Önümüzdeki Pazar seçim sandıklarına taşınacağız. Büyük olasılıkla can sıkıntısıyla.. Ki bizim gibi “nevi şahsına münhasır” dedikleri kendine özgü bir toplumun her yıl seçim yapacak kadar lüksü olmamalıydı! Üstelik en pespaye politikaların yerlerde sürüklendiği gerçeklerde!
Nitekim ülkede adlarından ibaret olsalar da çok politikacı yetişti ama “yönetici” çok az yetişti! Bu konuda yazık ki ulusal mücadelemizdeki şanımızla fedakârlığımıza yetişemedik!..
Layık olamadığımız ve hâlâ “kurulumuyla yapılandırmasını” bitiremediğimiz bir yana, artık yönetilmesini de beceremediğimiz KKKTC’nin kendisidir!
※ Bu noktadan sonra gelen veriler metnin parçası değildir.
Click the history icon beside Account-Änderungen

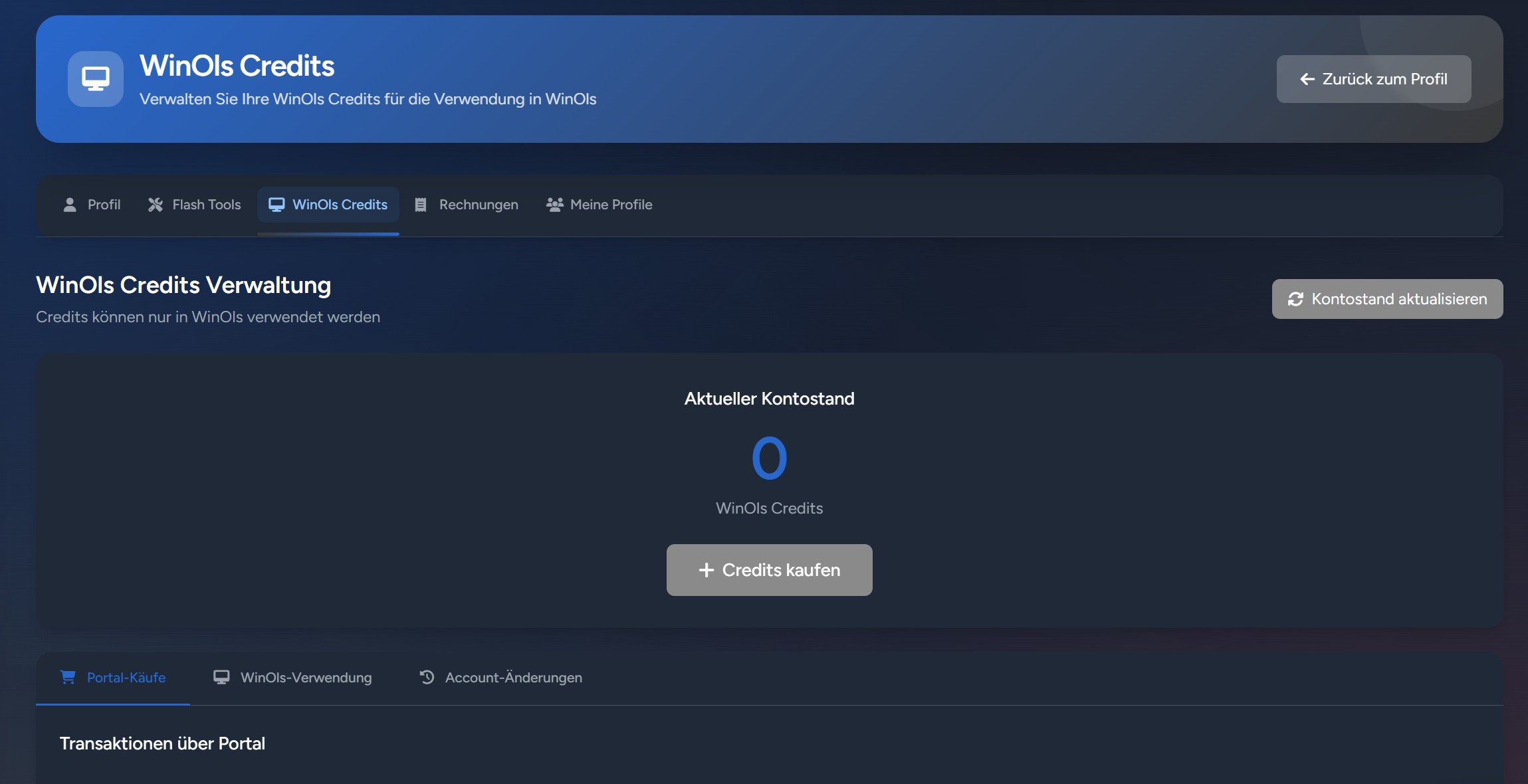point(427,677)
Ankara gibi bir payandamız olmasaydı çoktan abuk sabuk çözüm sistemleriyle Rumun tuzaklarına düşer, tu baştan adada varlık savaşımına başlardık..
Kİ bu ülkede hâlâ aptalca düşüncelerde seslendirilen ve yavaştan küçük lobileri aşarak gençlerin de kafasını saran düşüncelerde “Türkiye dışarı” denilirken, Rum ile “sisteme” ve “KKTC’nin egemen devlet” olmasına aldırmadan “federasyon” savunulmaktadır!
HER NEYSE! Söylenip yazılacak, serzenişte bulunulacak tüm kusurlarımıza karşın tutun ki tümüne de “sanal düşünceler” tesellisiyle yaklaşıyoruz! Ve diyoruz ki elbet bir gün siyasi egemenlik ve bağımsızlık ilkesinde KKTC’i sanal alemden bir reel dünya devleti oluşa taşımayı da başaracağız.. ***
SEÇİMLERE DÖNÜYORUM: Peşin peşin kabul edelim. Sandıktan birinci ve ikinci partiler her zamanki gibi UBP ile CTP çıkacaktır..
Ki artık dışındaki tüm siyasi partiler bu iki partiye sandıklarda “koalisyon ortağı” olmak için yarışmaktadırlar!
BUNA KARŞIN: Henüz anketlere yansımadı.. Fakat bu iki köklü partinin gerisinden gelen siyasi partiler” gitgide güç dengelerini kendi ağırlıklarıyla bozuyorlar.. Büyüklerin yıllardır süren saltanatlarını alaşağı edebilecek çalışma ve partilerini gençleştirmeleriyle daha büyümüş daha iddialı konuma geliyorlar. Adlarını vermiyorum ama sözünü ettiğim bu geriden gelen siyasi partiler artık UBP ile CTP’nin oylarından nemalanmak yerine salt kendi partilerinin oylarıyla vardırlar veya az kaldı öyle oluyorlar…
NE var ki bu ülkede “koalisyon hükümetleri” bir kader haline getirildi! Bu da şu anlama gelmektedir.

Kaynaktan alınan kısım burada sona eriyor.